Active Robot Perception by Model-Based Policy Optimization with Safety and Visibility Constraints
In this talk, I will present techniques for planning and control of robots' sensing performance, known as active perception, while guaranteeing behavioral safety.
The first part of the talk will focus on active Simultaneous Localization and Mapping (SLAM), where a robot explores an unknown environment to construct an accurate and reliable map. I will present an adjoint method for open-loop planning, solved offline, that minimizes information-theoretic cost of the map by optimizing a time sequence of control inputs over continuous SE(3) space under a limited field of view. For closed-loop control executed online, a linear quadratic regulator (LQR) is applied to handle the robot's localization uncertainty by minimizing the covariance obtained from Extended Kalman Filter (EKF)-based SLAM.
The second part of the talk will cover policy learning and control methods for tracking moving targets. For scenarios without obstacles, I will demonstrate how to train a control policy for active target tracking using a model-based policy gradient over randomized configurations of multiple targets. This approach uses self-attention to parameterize the policy and a differentiable visibility objective to optimize it. For scenarios with obstacles, I will present a planning and control pipeline that maximizes the visibility of a moving target while addressing occlusion and safety requirements. This is achieved by introducing Control Barrier Functions (CBFs) for both visibility maintenance and collision avoidance.
Finally, I will share my future research vision for intelligent autonomous robots in more challenging scenarios, such as multi-agent active perception, dense mapping of unstructured environments, and cooperative autonomous driving.
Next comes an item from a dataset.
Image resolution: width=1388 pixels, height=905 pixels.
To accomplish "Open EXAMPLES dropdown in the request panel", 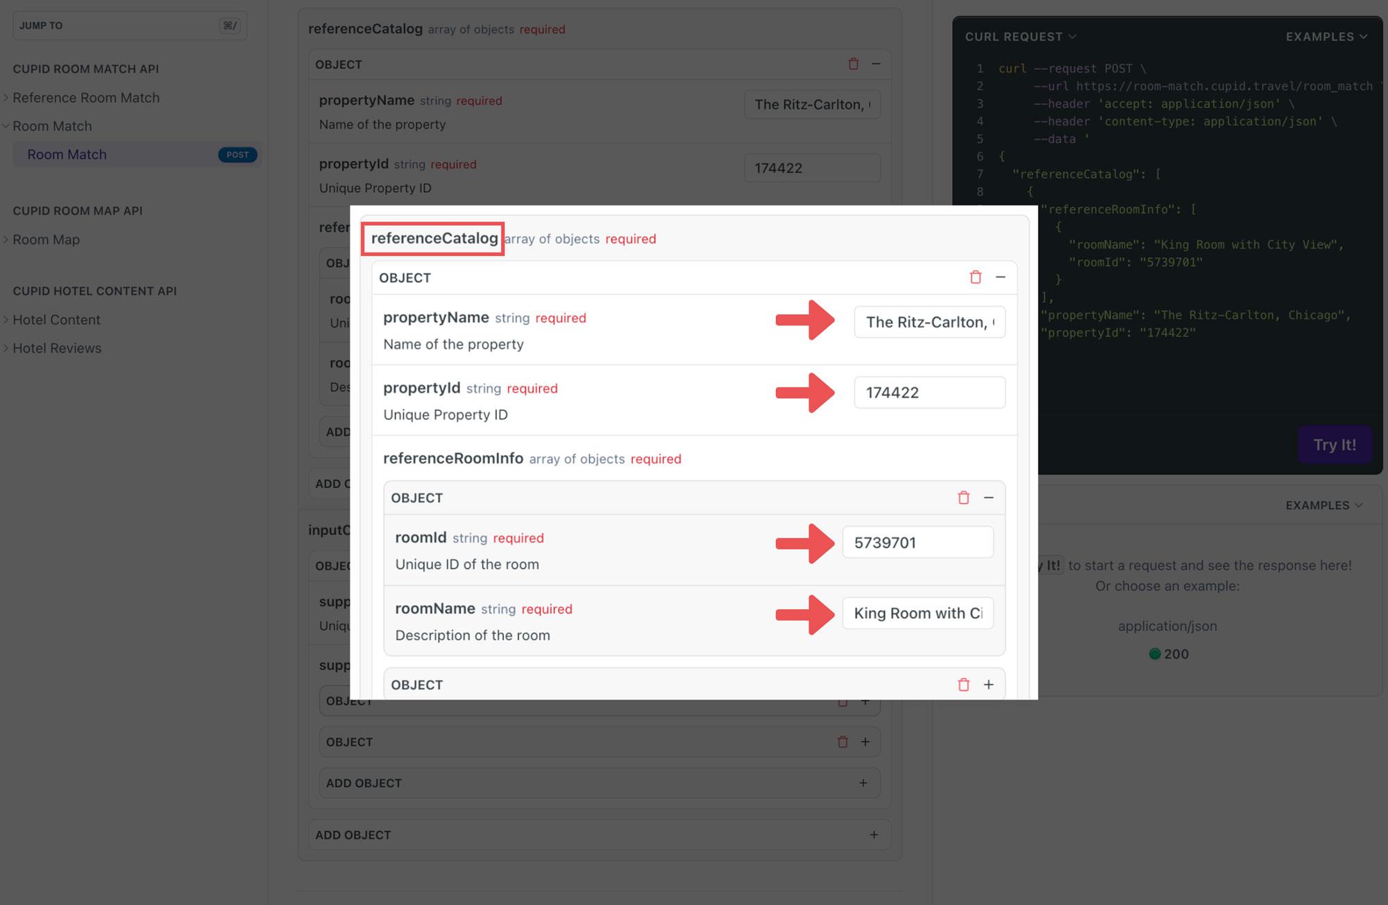I will coord(1326,37).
Shumon Koga is currently a staff engineer at Honda Research and Development Co. Ltd., in Tokyo, Japan. From July 2020 to June 2023, he was a Postdoctoral Scholar in Electrical and Computer Engineering at the University of California, San Diego, where he worked with Professor Nikolay Atanasov in the Existential Robotics Laboratory. He received the Ph.D. degree in Mechanical and Aerospace Engineering from the University of California, San Diego in 2020, under the supervision of Professor Miroslav Krstic. In the fall of 2018, he was an intern at the NASA Jet Propulsion Laboratory, and in the summer of 2019, he was an intern at Mitsubishi Electric Research Laboratories. He received the Robert E. Skelton Systems and Control Dissertation Award at UCSD in 2020, the O. Hugo Schuck Best Paper Award in 2019, and the Outstanding Graduate Student Award in 2018.